Archaeologists said to find rock table in 3,100-year-old temple in Beit Shemesh that echoes Biblical description of ark’s resting place

Salvage excavations at Tel Beit Shemesh, March 17, 2019. (Amanda Borschel-Dan/Times of Israel)
Salvage excavations at Tel Beit Shemesh, March 17, 2019. (Amanda Borschel-Dan/Times of Israel)

An ancient stone slab found in a temple excavation outside Jerusalem may be connected to the Old Testament’s Ark of the Covenant, according to a Thursday report.

Archaeologists found the artifact while excavating a 3,100-year-old site near Beit Shemesh, west of the capital. They began excavating the temple in 2012.

Archaeologists identified the building as a temple because it had thick walls, was separated from houses in the ancient village, and had a platform likely used for religious ceremonies.

Inside the structure the researchers found animal bones, pottery shards, cups, and carved stones that could have been used as olive presses or for pouring wine, all of which could have been used in religious practice, Tel Aviv University archaeologist Prof. Shlomo Bunimovitz told Haaretz.

In the middle of the 12th century BCE the building was razed and some of the artifacts shattered. The area was then turned into an animal pen and buried in layers of black animal dung, which the researchers first mistook for ash.

Bunimovitz said that putting animals in the space was likely “an intentional desecration” of the area, probably by the Philistines. Beit Shemesh was in a volatile border area between the Philistines and areas controlled by the ancient Israelites.

Beit Shemesh was abandoned or destroyed, and then rebuilt, several times within 200 years.

Joshua passing the River Jordan with the Ark of the Covenant by Benjamin West, 1800. (Wikipedia)

Last summer the team uncovered a huge stone, flat on top, sitting on two smaller stones, forming a kind of table. The archaeologists said it was unlikely that the tablet had fallen into the position.

The arrangement of stones sounds like the description of the stone on which the Ark of the Covenant was placed in the First Book of Samuel, and is from the same era, Tel Aviv University archaeologist Dr. Zvi Lederman, who heads the project, told Haaretz.

The text says that the ark was first left in the community of Shiloh, north of Jerusalem, after the Israelites first arrived in the area.

In a battle the Philistines then took the ark, but after God punished them with illness, they returned it to the Israelites.

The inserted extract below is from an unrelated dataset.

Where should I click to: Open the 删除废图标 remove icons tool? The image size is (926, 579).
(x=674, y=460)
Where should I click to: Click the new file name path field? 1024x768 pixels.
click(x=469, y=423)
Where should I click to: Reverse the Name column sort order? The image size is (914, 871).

When the Philistines returned the ark to Beit Shemesh, “a large stone was there,” the Book of Samuel says. The residents of the town “took down the ark of the Lord and the chest that was with it, in which were the articles of gold, and put them on the large stone,” the text says.

The ark was later transferred to Kiriath-Jearim, then to Jerusalem.

There are inconsistencies between the ancient account and the modern-day site, however — the text says the stone was in an open area in a valley, for instance, while the stone slab was housed in a temple above the town.

The connection between the text and the Beit Shemesh finding does not confirm the placement of the ark at the site, but suggests that there is some historicity to the ancient text.

The text was likely written several hundred years after the site was destroyed, but the writer seems to have had knowledge of the stone and the religious significance of Beit Shemesh, Bunimovitz said.

It is not even clear how the ancient residents of Beit Shemesh identified themselves at the time, the report said.

Beit Shemesh has been a community and transportation hub for some 3,000 years. Excavations have revealed human settlement on the archaeological mound since the late Bronze Age. This pre-biblical history is preserved in the town’s name, which is taken from the Canaanite sun goddess, Shamash.

Many of the great characters of the Hebrew Bible also passed through Beit Shemesh, literally the House of the Sun — until the Assyrian King Sennacherib stormed the land in 701 BCE, as recorded in the book of 2 Kings.